[RAW RECORDS]:

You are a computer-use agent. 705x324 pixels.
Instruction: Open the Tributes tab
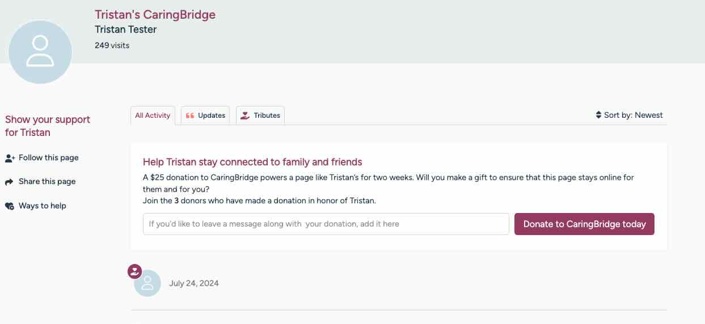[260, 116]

==

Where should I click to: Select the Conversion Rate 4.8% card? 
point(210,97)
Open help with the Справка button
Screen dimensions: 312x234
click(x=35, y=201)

[YOUR OBJECTIVE]: Reproduce the data from the line containing "Where should I" through the line containing "click(x=35, y=201)", including both of those lines.

[ANSWER TO THIS PROBLEM]:
Where should I click to: Select the Conversion Rate 4.8% card? 
point(210,97)
Open help with the Справка button
Screen dimensions: 312x234
click(x=35, y=201)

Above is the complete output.